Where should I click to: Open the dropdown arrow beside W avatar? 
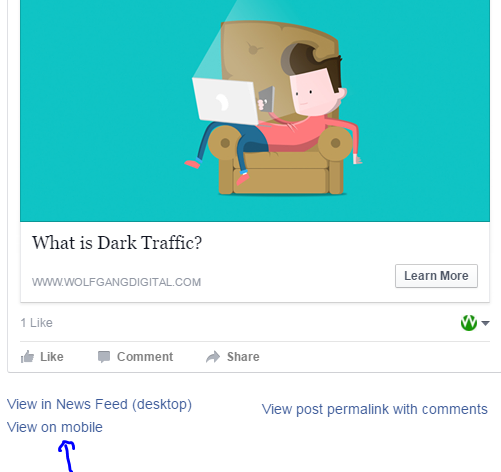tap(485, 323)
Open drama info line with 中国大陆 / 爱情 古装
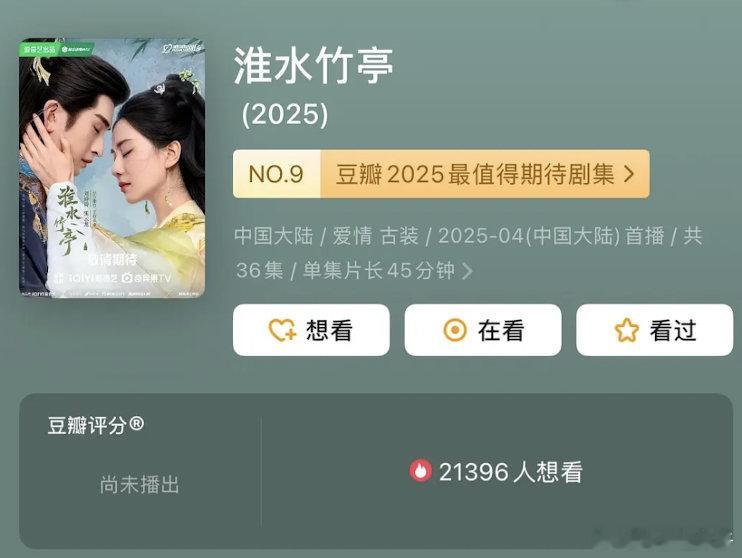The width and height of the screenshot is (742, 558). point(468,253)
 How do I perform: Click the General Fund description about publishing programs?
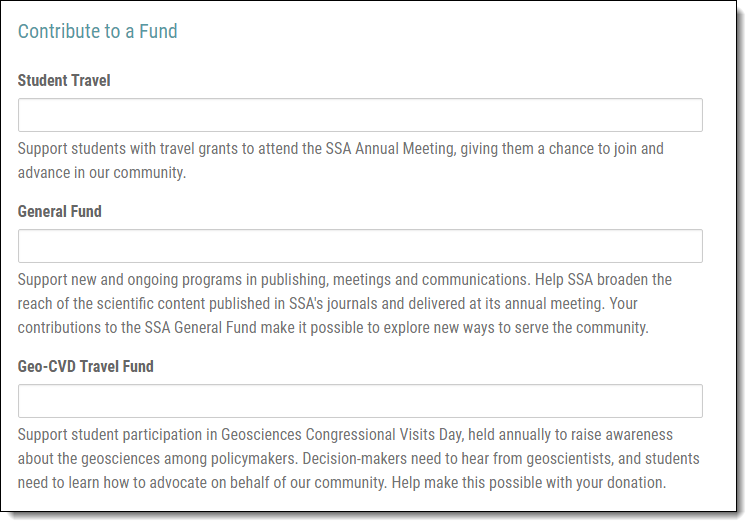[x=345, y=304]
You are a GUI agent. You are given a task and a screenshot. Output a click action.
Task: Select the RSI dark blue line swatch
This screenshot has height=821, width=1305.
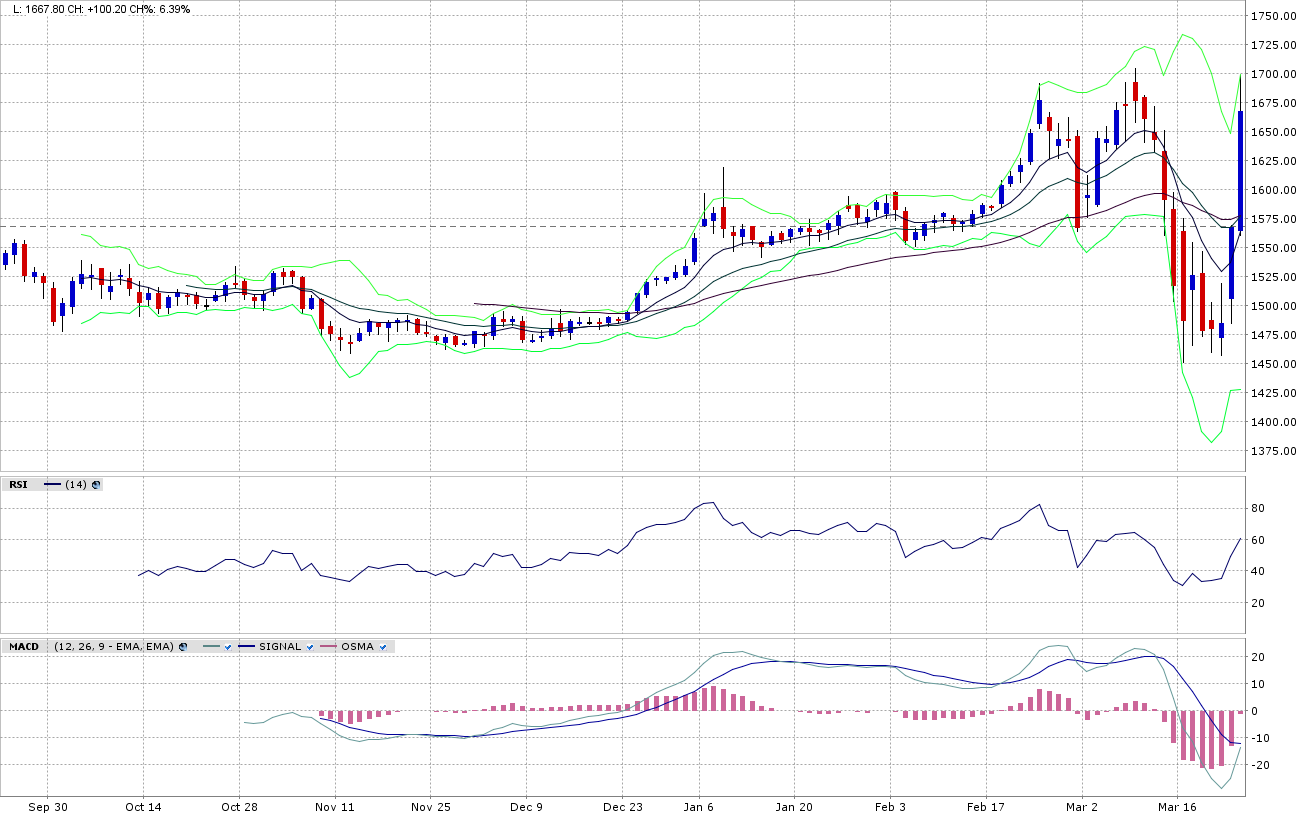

...

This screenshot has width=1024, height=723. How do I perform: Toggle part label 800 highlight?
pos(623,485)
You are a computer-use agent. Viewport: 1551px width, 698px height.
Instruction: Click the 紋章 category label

...

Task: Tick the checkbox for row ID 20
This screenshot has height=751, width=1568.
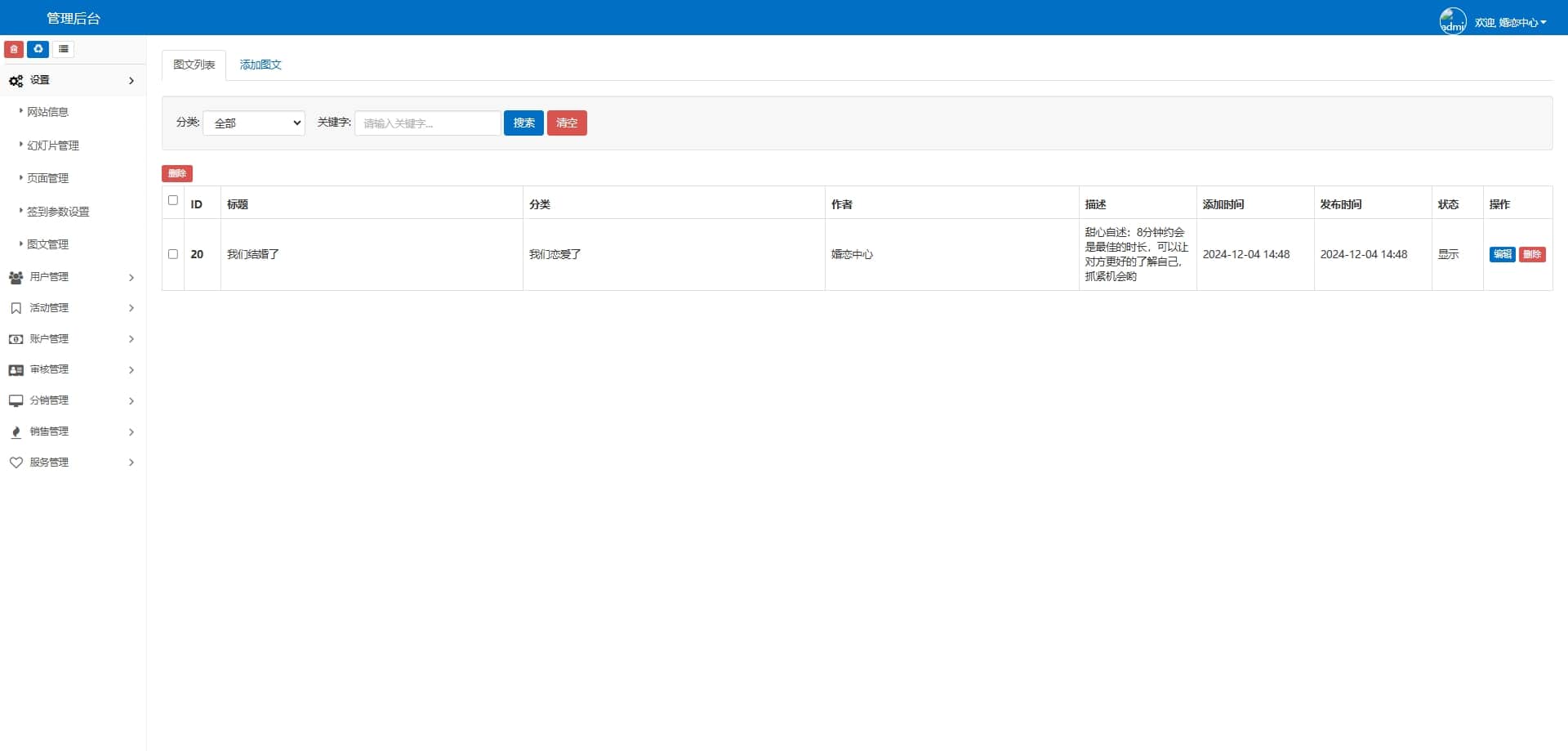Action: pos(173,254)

**Task prompt:** Swap "General Fund" for "Capital Fund" in the rows between the line holding "Open drama info line with 中国大陆 / 爱情 古装" and the line holding "This screenshot has height=821, width=1305.", inclusive, and leave everything else unchanged. Omit the pictures from your answer.

**Problem solution:**
Open drama info line with 中国大陆 / 爱情 古装
The width and height of the screenshot is (742, 558). point(468,253)
 How do I perform: Click the Capital Fund description about publishing programs?
[x=345, y=304]
You are a GUI agent. You are given a task and a screenshot. Output a click action.
Task: Select the RSI dark blue line swatch
This screenshot has height=821, width=1305.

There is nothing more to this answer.